• [Work instruction] All that should be output is the block of lines below from the line with "#ミニタオル (346, 641)" to the line with "Rajgir Glass Bridge (600, 1818)", both included, exactly as written.

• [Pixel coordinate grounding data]
· · ·
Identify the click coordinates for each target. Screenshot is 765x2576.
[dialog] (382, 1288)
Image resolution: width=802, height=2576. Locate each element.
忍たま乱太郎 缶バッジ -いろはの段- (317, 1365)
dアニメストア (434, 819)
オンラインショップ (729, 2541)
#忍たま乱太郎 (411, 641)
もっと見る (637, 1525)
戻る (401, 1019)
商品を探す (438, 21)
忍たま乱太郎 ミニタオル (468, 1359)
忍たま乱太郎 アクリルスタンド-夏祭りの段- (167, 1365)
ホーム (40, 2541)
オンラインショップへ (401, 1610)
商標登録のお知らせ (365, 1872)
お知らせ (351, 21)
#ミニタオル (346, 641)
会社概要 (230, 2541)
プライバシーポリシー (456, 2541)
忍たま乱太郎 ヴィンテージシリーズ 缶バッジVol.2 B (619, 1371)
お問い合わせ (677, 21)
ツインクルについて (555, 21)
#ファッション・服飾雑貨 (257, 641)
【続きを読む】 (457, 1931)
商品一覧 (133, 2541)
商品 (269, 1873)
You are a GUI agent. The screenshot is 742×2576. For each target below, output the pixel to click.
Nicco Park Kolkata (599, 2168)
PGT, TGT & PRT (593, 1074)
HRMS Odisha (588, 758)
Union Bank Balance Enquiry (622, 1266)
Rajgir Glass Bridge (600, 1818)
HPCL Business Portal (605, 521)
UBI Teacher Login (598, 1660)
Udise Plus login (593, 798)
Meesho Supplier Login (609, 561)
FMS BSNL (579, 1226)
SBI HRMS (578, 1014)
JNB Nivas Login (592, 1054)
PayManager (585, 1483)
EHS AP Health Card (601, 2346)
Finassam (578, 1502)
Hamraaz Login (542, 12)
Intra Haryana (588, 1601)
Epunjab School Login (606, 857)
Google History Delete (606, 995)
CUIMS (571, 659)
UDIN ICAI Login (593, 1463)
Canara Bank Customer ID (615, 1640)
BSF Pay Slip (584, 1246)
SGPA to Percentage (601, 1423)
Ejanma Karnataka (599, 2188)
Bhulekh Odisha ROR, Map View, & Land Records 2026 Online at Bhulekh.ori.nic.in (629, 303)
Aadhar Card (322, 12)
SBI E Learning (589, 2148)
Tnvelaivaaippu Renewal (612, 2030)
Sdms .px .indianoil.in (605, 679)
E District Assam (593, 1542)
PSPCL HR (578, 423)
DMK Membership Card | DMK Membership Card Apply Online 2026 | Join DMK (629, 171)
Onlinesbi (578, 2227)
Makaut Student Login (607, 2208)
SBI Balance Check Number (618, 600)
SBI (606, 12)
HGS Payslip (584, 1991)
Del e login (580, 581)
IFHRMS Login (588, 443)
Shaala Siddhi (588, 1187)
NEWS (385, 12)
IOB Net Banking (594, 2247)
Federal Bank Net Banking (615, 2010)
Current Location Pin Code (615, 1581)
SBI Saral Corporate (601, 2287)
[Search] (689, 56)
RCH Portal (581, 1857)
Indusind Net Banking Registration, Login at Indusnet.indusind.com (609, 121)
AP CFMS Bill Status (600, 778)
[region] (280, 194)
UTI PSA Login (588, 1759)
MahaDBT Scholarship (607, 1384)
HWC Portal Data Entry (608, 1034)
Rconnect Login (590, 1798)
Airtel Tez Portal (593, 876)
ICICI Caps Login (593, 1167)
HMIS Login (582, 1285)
· · ·
• [Solution to this task]
#ミニタオル (346, 641)
会社概要 (230, 2541)
プライバシーポリシー (456, 2541)
忍たま乱太郎 ヴィンテージシリーズ 缶バッジVol.2 B (619, 1371)
お問い合わせ (677, 21)
ツインクルについて (555, 21)
#ファッション・服飾雑貨 (257, 641)
【続きを読む】 (457, 1931)
商品一覧 (133, 2541)
商品 (269, 1873)
You are a GUI agent. The screenshot is 742×2576. For each target below, output the pixel to click.
Nicco Park Kolkata (599, 2168)
PGT, TGT & PRT (593, 1074)
HRMS Odisha (588, 758)
Union Bank Balance Enquiry (622, 1266)
Rajgir Glass Bridge (600, 1818)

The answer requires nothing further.